**BRIEF A:** Retype the entries verbatim, from the line containing "Given: Click the" up to and including the line containing "pos(831,65)".

>> BEGIN PAGE TEXT

Section 2.6 Ability to Abandon CVRs. A Holder may at any time, at such Holder’s option, abandon all of such Holder’s remaining rights in a CVR by transferring such CVR to Parent without consideration therefor. Nothing in this Agreement shall prohibit Parent or any of its Affiliates from offering to acquire or acquiring any CVRs for consideration from the Holders, in private transactions or otherwise, in its sole discretion. Any CVRs acquired by Parent or any of its Affiliates shall be automatically deemed extinguished and no longer outstanding for purposes of the definition of Acting Holders, Article V and Section 6.4.
ARTICLE III
THE RIGHTS AGENT
Section 3.1 Certain Duties and Responsibilities of the Rights Agent.
(a) The Rights Agent shall not have any liability for any actions taken or not taken in connection with this Agreement, except to the extent such liability arises as a result of the willful misconduct, bad faith or gross negligence of the Rights Agent.
(b) The Acting Holders may direct the Rights Agent to act on behalf of the Holders in enforcing any of their rights hereunder. All rights of action of any or all Holders under this Agreement may be enforced by the Rights Agent, and any action, suit or proceeding instituted by the Rights Agent shall be brought in its name as the Rights Agent and any recovery in connection therewith shall be for the proportionate benefit of all the Holders, as their respective rights or interests may appear.

>> END PAGE TEXT
>> BEGIN PROVIDED DATA

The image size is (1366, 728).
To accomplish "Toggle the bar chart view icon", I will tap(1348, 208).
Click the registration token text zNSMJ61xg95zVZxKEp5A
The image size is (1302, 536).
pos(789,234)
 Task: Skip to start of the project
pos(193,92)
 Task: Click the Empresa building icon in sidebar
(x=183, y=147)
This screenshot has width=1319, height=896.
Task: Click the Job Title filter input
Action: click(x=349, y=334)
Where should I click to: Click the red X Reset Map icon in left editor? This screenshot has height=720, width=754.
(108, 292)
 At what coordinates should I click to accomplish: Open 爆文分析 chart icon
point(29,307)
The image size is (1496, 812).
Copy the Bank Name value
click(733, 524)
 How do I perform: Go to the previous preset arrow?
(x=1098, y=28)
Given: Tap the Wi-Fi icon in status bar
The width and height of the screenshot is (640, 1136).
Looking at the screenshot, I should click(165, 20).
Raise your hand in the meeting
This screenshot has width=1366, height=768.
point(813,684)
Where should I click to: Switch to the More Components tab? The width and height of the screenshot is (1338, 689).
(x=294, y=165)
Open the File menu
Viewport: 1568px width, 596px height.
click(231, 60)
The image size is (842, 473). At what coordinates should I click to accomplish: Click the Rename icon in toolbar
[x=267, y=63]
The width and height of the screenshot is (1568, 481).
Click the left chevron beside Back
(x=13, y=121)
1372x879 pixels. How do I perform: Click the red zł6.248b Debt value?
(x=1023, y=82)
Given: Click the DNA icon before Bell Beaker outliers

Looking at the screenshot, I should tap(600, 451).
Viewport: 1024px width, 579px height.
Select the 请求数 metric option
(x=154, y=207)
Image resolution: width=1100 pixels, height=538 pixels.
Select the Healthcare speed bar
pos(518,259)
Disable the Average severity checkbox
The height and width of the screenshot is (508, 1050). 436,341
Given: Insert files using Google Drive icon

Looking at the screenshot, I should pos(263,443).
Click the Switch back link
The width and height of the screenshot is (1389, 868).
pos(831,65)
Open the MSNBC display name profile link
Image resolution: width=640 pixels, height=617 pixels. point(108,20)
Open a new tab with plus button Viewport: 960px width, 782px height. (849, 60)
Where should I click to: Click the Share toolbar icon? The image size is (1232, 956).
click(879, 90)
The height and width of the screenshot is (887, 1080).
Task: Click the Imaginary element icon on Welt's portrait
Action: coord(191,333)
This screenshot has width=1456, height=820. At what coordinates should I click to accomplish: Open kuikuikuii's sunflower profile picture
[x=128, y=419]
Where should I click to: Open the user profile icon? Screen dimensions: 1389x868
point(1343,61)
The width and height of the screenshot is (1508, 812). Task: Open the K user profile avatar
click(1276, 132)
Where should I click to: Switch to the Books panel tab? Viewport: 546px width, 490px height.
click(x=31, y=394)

>> END PROVIDED DATA

**BRIEF B:** Extend the agreement excerpt on contingent value rights and the Rights Agent, starting after its final sentence.

**REPLY A:**
Given: Click the DNA icon before Bell Beaker outliers

Looking at the screenshot, I should tap(600, 451).
Viewport: 1024px width, 579px height.
Select the 请求数 metric option
(x=154, y=207)
Image resolution: width=1100 pixels, height=538 pixels.
Select the Healthcare speed bar
pos(518,259)
Disable the Average severity checkbox
The height and width of the screenshot is (508, 1050). 436,341
Given: Insert files using Google Drive icon

Looking at the screenshot, I should pos(263,443).
Click the Switch back link
The width and height of the screenshot is (1389, 868).
pos(831,65)

**REPLY B:**
Section 3.2 Certain Rights of the Rights Agent.
(a) The Rights Agent undertakes to perform such duties and only such duties as are specifically set forth in this Agreement, and no implied covenants or obligations shall be read into this Agreement against the Rights Agent.
(b) The Rights Agent may rely and shall be protected in acting or refraining from acting upon any resolution, certificate, statement, instrument, opinion, report, notice, request, direction, consent, order or other paper or document believed by it in good faith to be genuine and to have been signed or presented by the proper party or parties.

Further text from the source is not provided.